Thursday, 25 October 2018

Book review: So Much Blue, Percival Everett (2017)

This wistful novel by a major African-American author contains three separate threads that are worked out in alternating chapters that are uniformly short and punchy. All are tied together by the theme of secrets, of lies that are spoken and that continue to influence a person’s life for decades.

One of the threads is about Kevin and his friend Richard and it takes place in 1979 when the two young men travel to El Salvador to find Richard’s brother Tad and bring him back home. Tad has been out of contact and his family had started to worry about him. In the nation’s capital, they meet a man they are introduced to as the Bummer who is a kind of fixer and he takes them out into the countryside in search of the lost brother. The country is on the verge of civil war and the streets are full of soldiers. They meet a man named Carlos who is from the Netherlands and who makes a living helping the relatives of the dead to identify their loved ones. Kevin, who is African-American, develops an intense dislike for him that is not explained. The story unfolds at a fast pace and the cuts are dramatic, giving you an intense desire to rush forward to find out what happens.

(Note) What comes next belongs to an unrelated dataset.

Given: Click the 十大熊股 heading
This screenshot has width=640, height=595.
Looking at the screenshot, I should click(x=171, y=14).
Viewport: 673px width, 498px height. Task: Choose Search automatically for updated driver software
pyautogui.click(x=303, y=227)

The second strand of the novel concerns a time later in Kevin’s life when he is travelling in Paris for the purpose of opening an art show at a commercial gallery in the city. There, he meets a young woman named Victoire and has an affair while his wife and his children, who are small and reliant on their parents, are back in Rhode Island in the family home. Kevin falls in love with Victoire in a way that he sees is different from the way he feels about his wife, Linda. One night when he is with Victoire, Linda calls the hotel hoping to speak with Kevin and he misses the call. Again, you are always on the edge of your seat reading the chapters that contribute to this strand of the novel because you want to find out what happens in the end.

The third strand of the novel concerns an episode that takes place later, once Kevin’s children April and Will are older. April is 16 now and she tells her father that she’s pregnant but she gets him to promise not to tell her mother. As with the other strands of the novel, there is always something unknown about the drama that keeps you turning the pages impatiently.

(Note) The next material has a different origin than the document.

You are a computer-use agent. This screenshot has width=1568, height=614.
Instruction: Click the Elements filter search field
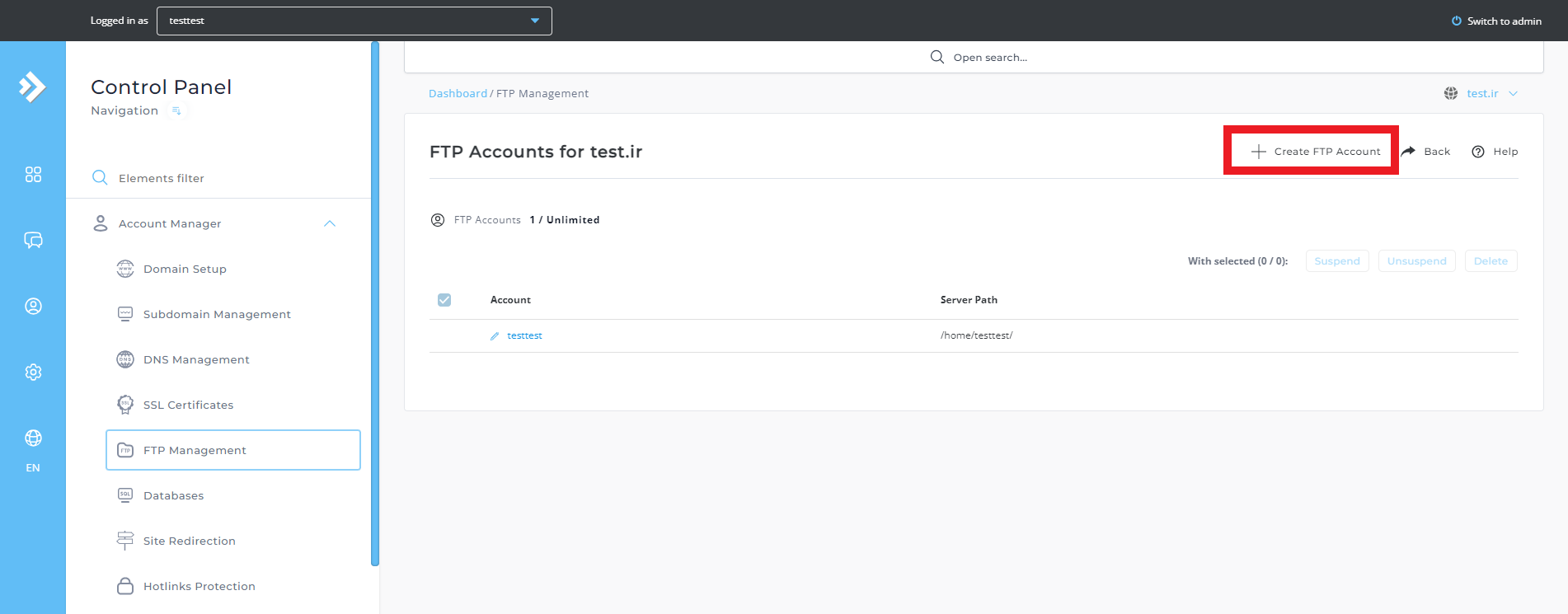click(162, 178)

For most of the time reading this book I was anxious to know more but when Kevin decides to go back to El Salvador 30 years after the events that had been recounted in the first strand of the novel, things fray a little at the edges. The dramatic force of events that take place in this segment of the book is not as punchy as it had been earlier in the narrative, and you wonder if the poetic logic that underpins them is as solid as the author hopes it is. I felt a little let down in this part of the book and found that things seemed a little too neat in their unfolding, especially when he revisits a town that he had first gone to in 1979, and there meets the father of a girl who he had earlier seen killed in a road. He visits the girl’s grave. The woman he meets who does the translations seemed to me to be a little too convenient a character given the circumstances of this trip undertaken to bury old ghosts. The novel’s finale is apposite however and in general I thought the book was executed well and had a competently-formed artistic vision.

In my mind the character of Kevin however always remained a bit thin. The emotional core is not strong in this man, a painter, who has had to come to terms with trauma and make a meaningful life in its wake. I wondered while reading the novel if this impression had to do with the fact that Everett is black and that it might be difficult to communicate ideas and feelings across racial boundaries, but other things left me feeling that this author has problems making credible characters. In Toni Morrison’s novels you don’t find this kind of absence at the centre of the main characters. In Everett’s book, Victoire is also oddly absent in the end and therefore the impact she has on the reader is weakened. I felt that the potential for either fulfillment or menace that she might have embodied was ultimately left unrealised. Despite the anticipation of drama you feel when you read this book, and despite the eagerness with which you turn its pages, its emotional aftereffect is disconcertingly pale at first but, given enough time to reflect on it, I had a physical reaction to the final scene. Everett is a talented writer.